This tutorial shows how to use the DataWorks and StarRocks product portfolio for big data development and analysis. A user profile analysis case study walks you through the capabilities of the Data Integration, Data Development, and Operation Center modules in DataWorks.
Case study introduction
This case study demonstrates how to obtain basic profile data from user behavior on a website to improve business strategies. This data, which includes geographical and social attributes, is used to perform scheduled profile analysis. This analysis enables fine-grained website traffic operations. You can use the DataWorks and EMR Serverless StarRocks product portfolio to perform data synchronization, data transformation, data management, and data consumption.
Read Experiment introduction to familiarize yourself with the entire process of a user profile analysis case. This ensures that you can complete this tutorial.
Data development platform
This tutorial uses the DataWorks legacy Data Development (DataStudio) platform. Ensure that your workspace is not set to Using The New Data Development (Data Studio).
When you create a workspace, do not select the Use The New Data Development (DataStudio) option.
After February 18, 2025, the new version of Data Studio is enabled by default when you use an Alibaba Cloud account to enable DataWorks and create a workspace for the first time in the following regions. If the new version of Data Studio is already enabled by default for your account, see Use the new version of Data Studio.
China (Hangzhou), China (Shanghai), China (Beijing), China (Zhangjiakou), China (Ulanqab), China (Shenzhen), China (Chengdu), China (Hong Kong), Japan (Tokyo), Singapore, Malaysia (Kuala Lumpur), Indonesia (Jakarta), Thailand (Bangkok), Germany (Frankfurt), UK (London), US (Silicon Valley), US (Virginia)
Procedure
Create the StarRocks instance and DataWorks workspace required for this tutorial, and complete the related resource group network configuration.
Configure a data synchronization channel in DataWorks to synchronize the user information and website log data provided in this tutorial to the StarRocks computing resource.
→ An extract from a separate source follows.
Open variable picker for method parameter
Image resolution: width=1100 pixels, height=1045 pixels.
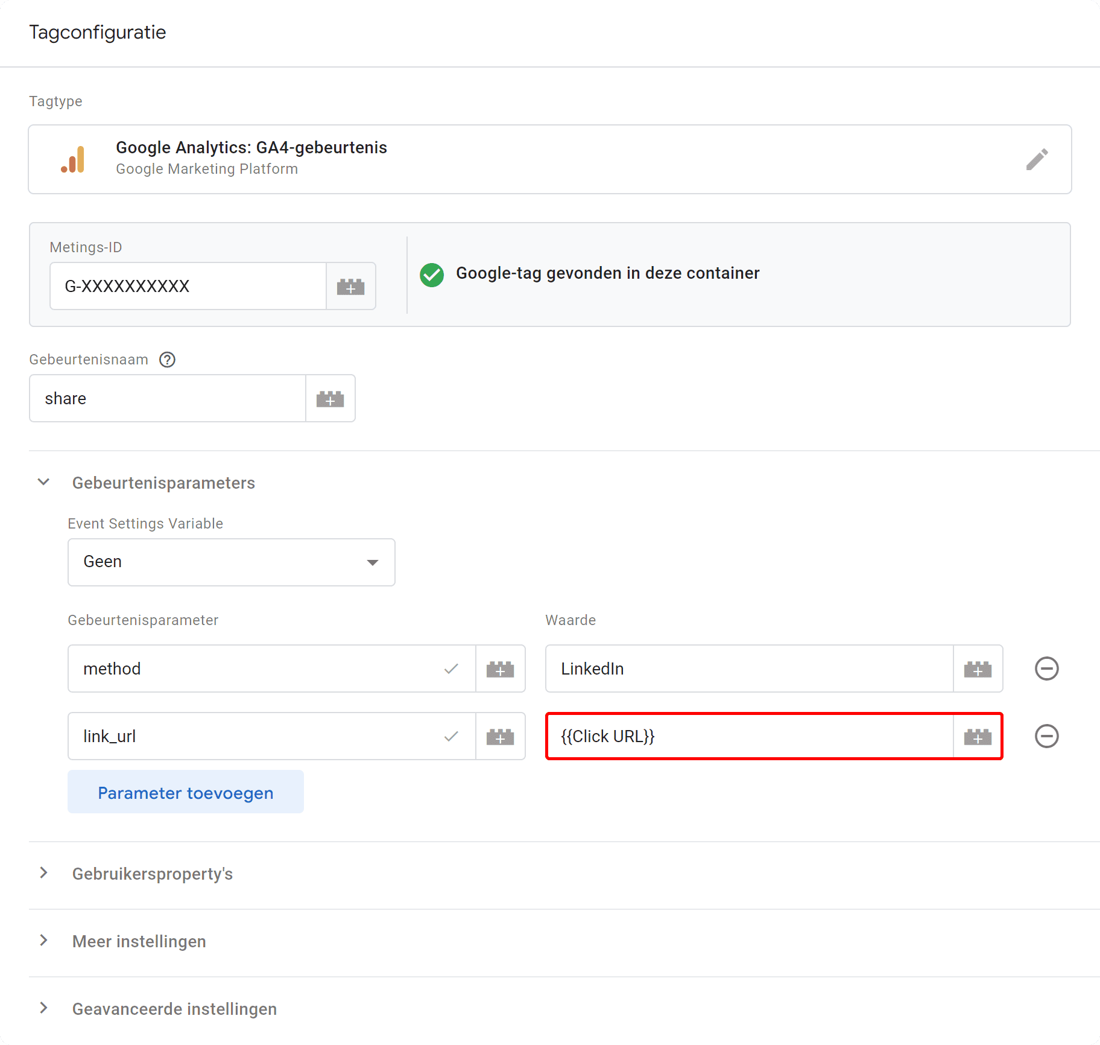pyautogui.click(x=501, y=669)
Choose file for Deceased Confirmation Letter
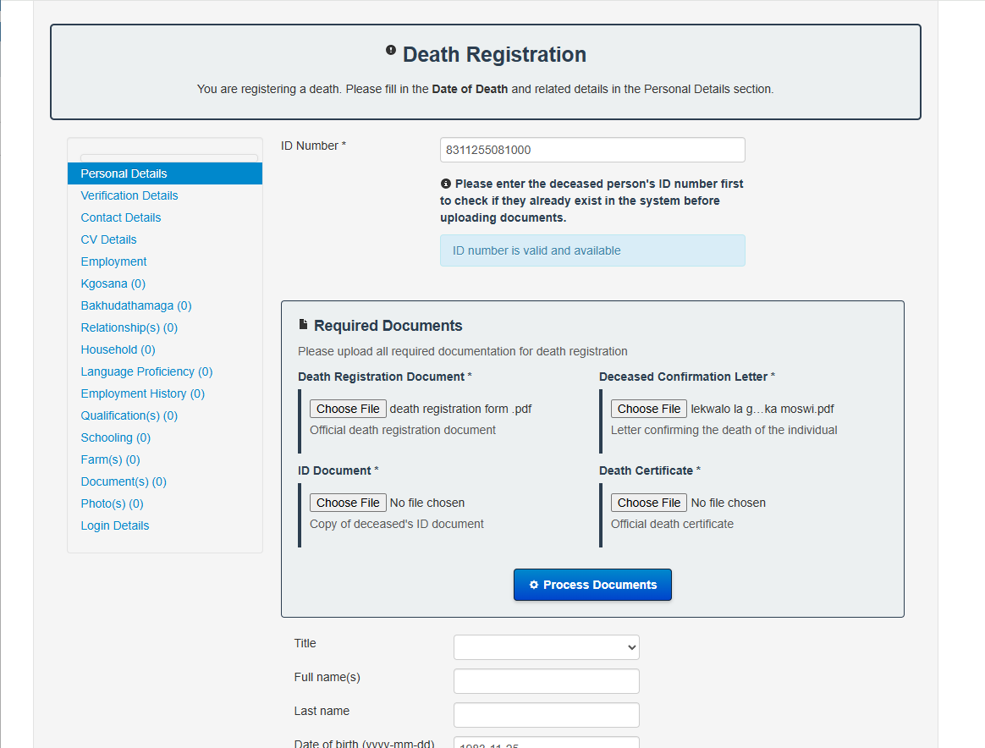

Then, you can query the synchronized data.
Use the StarRocks node in DataWorks to transform the data in the user information table and the access log table that were synchronized to StarRocks. This process generates the target user profile data.
Configure data quality monitoring rules for the tables generated from data transformation. This helps you detect and block dirty data in advance and prevent its impact from spreading.
After the user profile analysis task workflow is complete, the corresponding data tables are created in StarRocks. You can view the generated data tables and their lineage in the Data Map module.
Consume data
After the user profile analysis is complete, use the DataAnalysis module to visualize the transformed data. This helps you quickly extract key information and gain insights into business trends.
After you obtain the final transformed data, use the DataService Studio module to share and apply the data through a standard API-based data service. This provides data to other business modules that use APIs.